A company producing the same product day after day, with stable demand and a predictable process has a better chance of nearing this balance. However, most organizations in complex environments operate under constantly shifting conditions. In these cases, the goal is not to pursue perfection but to make deliberate choices about where to position yourself within the matrix.
Why Even the Best Organizations Get Stuck
Your business strategy defines the kind of value you want to deliver, whether that's speed, cost-efficiency, premium quality, or personalized service. Your operations strategy then defines how you are going to deliver that value. Most companies focus on resource efficiency, not flow, therefore even the most advanced production systems can become stuck in the "efficient island" state.
This happens because years of perfecting cost control, utilization, and productivity make these practices deeply embedded in the organization's culture, making it difficult to question or change. On top of that, most systems are measured by resource-based KPIs such as machine uptime, labor utilization, and output per hour. These drive local improvements but don’t encourage teams to think about handover delays, flow time, or responsiveness.
Companies usually grow function by function, as demand for their product or services increase. This in turn, increases complexity and variation.

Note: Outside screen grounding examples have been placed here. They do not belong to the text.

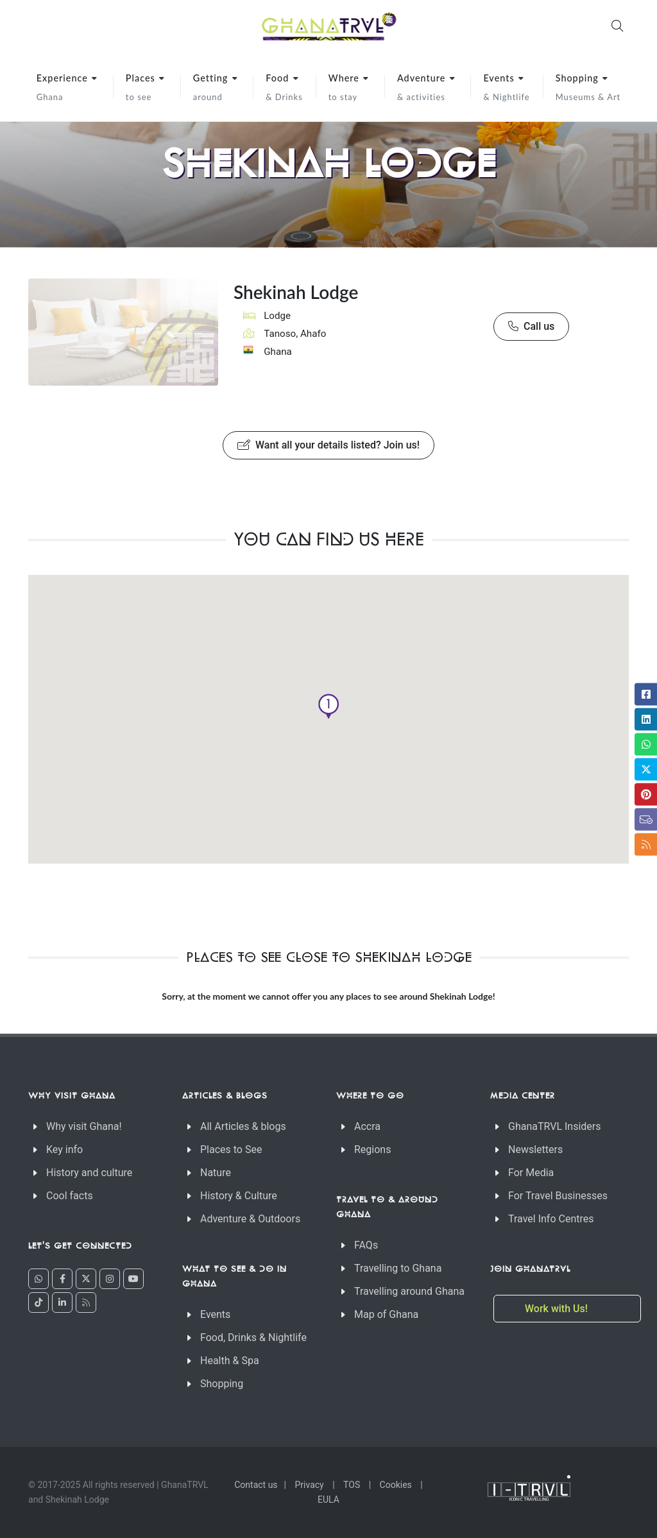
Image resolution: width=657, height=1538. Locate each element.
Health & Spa (229, 1360)
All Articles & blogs (243, 1126)
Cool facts (69, 1196)
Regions (372, 1149)
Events (215, 1314)
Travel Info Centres (550, 1219)
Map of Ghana (386, 1314)
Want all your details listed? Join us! (328, 445)
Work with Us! (557, 1309)
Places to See (231, 1149)
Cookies (396, 1485)
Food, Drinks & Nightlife (253, 1337)
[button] (328, 706)
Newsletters (535, 1149)
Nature (215, 1172)
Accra (367, 1126)
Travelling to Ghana (397, 1268)
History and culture (89, 1172)
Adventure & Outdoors (250, 1219)
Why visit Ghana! (84, 1126)
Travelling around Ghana (409, 1291)
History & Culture (238, 1196)
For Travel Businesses (558, 1196)
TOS (351, 1485)
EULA (328, 1499)
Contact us (255, 1485)
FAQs (366, 1245)
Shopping (221, 1384)
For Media (531, 1172)
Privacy (309, 1485)
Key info (64, 1149)
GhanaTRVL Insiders (554, 1126)
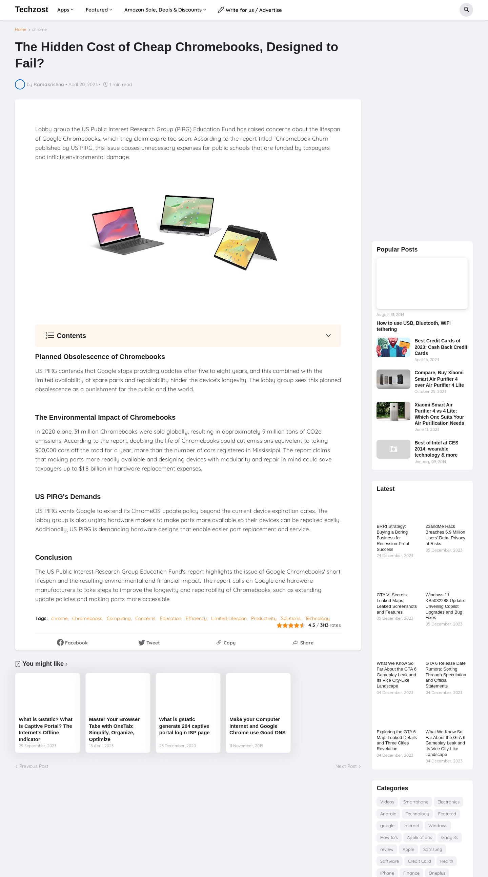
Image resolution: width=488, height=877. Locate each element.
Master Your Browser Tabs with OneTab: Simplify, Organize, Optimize (114, 732)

To manage their day-to-day work, each function starts adding their own software, systems and methods. As time goes by, what was once an understandable and adaptable flow, has become a collection of systems, different ways of working and different KPIs to measure performance. The customer is unfortunately not in focus as every “island” is busy reaching their own targets, within their own suboptimized systems.
Shifting from an "efficient island" state to system-wide flow demands more than process tweaks, it requires a fundamental change in mindset and a shared understanding of value across the organization which is why it can be challenging to implement flow effectively.

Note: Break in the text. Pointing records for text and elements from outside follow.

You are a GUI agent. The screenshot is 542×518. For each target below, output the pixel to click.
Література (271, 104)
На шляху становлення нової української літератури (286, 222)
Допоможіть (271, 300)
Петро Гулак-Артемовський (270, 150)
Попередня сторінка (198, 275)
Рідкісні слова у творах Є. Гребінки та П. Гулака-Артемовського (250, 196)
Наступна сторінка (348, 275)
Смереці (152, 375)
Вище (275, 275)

Shifting Within the Matrix
Even so, it is possible for organizations to shift their position within the matrix over time. A start-up that begins in the "wasteland" state, overwhelmed and under-resourced, may move toward greater efficiency as it introduces structure and gains clarity. A software firm focused on speed might pause to rework its delivery pipeline, easing pressure on teams while sustaining flow. A food manufacturer that’s mastered cost control may turn to flow improvements by integrating more closely with its distribution partners, and a high-touch service provider may need to standardize elements of its offer to stay scalable without undermining its core experience.
Where your company is in the matrix is a strategic choice and depends on the organization, it’s competitive environment, customer needs and business strategy. There is no one solution fits all.